Its biennial tree-pruning time. It’s not the tree that’s biennial, but the massive operation of cutting it down to size. The sycamore at the end of the back garden was a wartime baby. Its girth of 80 inches means it was a sapling in the 1940s, a typical weed sycamore on, I guess, a compost or rubbish heap. There is an unsolved puzzle about our sixty-foot garden: The far twelve feet are four feet higher than the rest, paved, balustraded and reached by four stone steps. They are four feet higher than the surrounding gardens beyond the walls too.
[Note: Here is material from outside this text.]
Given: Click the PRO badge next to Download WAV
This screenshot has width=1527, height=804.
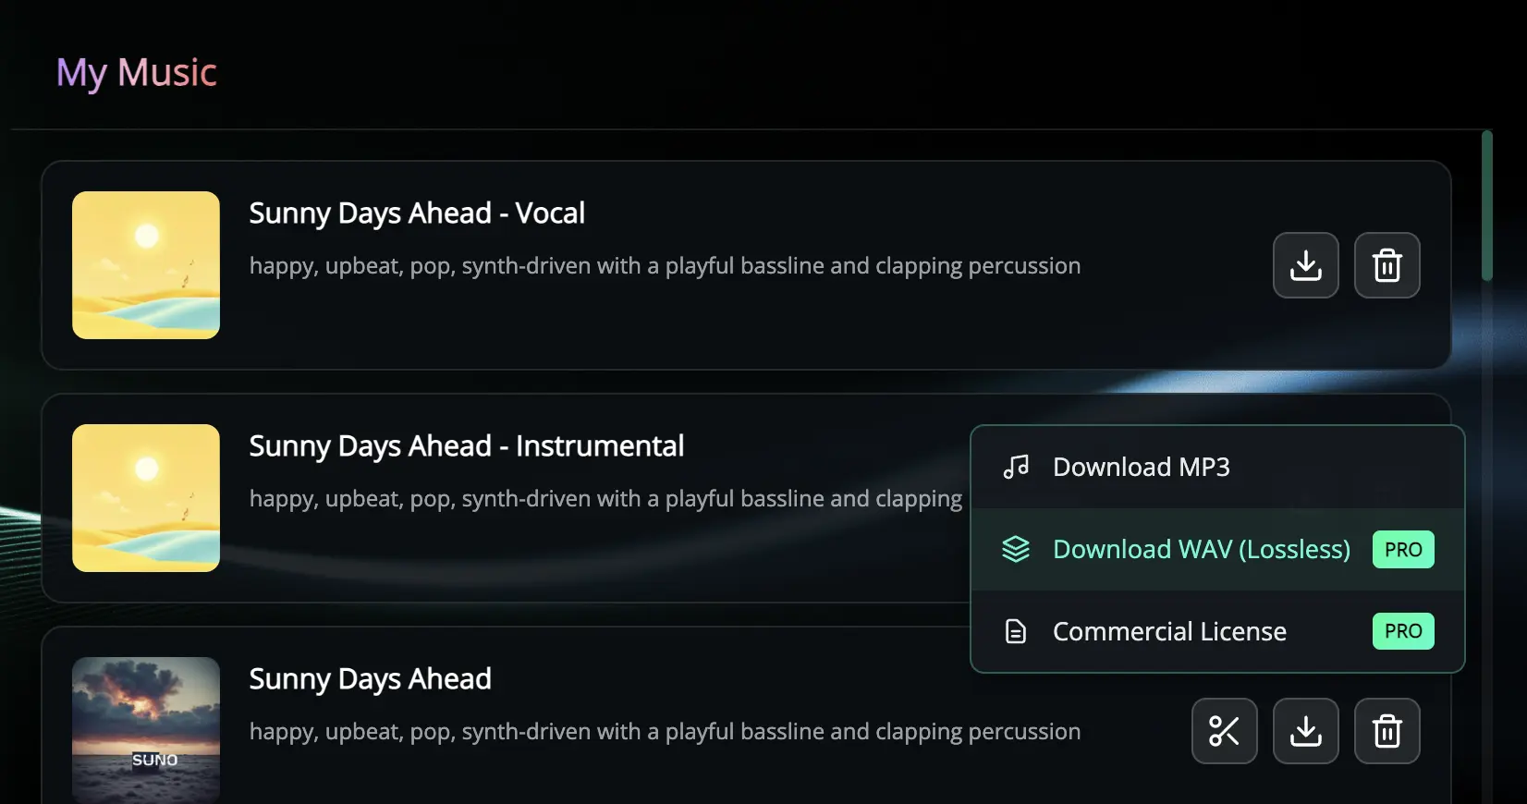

How, and why? The sycamore is on the higher level. Did its seed germinate on a rubbish heap (not unlikely, during the war)? But does it seem probable that someone would pave and balustrade a rubbish heap? Were they simply respecting the roots of a young tree? Many London gardens end with a buried air-raid shelter; there is not one here. For whatever reason our garden is on three levels, the kitchen on the lowest, with the greenhouse on the middle one. It certainly gives it character.
The sycamore, however, is an expensive feature; at more than a thousand pounds every other year you could say a luxury, and one we can’t avoid. Today’s entertainment (and summer shade) is our reward: two athletes up in the canopy, cutting and dropping every whiskery shoot, and two helpers on the ground gathering them and carrying them through the house. There is no side entrance so they come through the narrow hallway, stripped of everything we can move.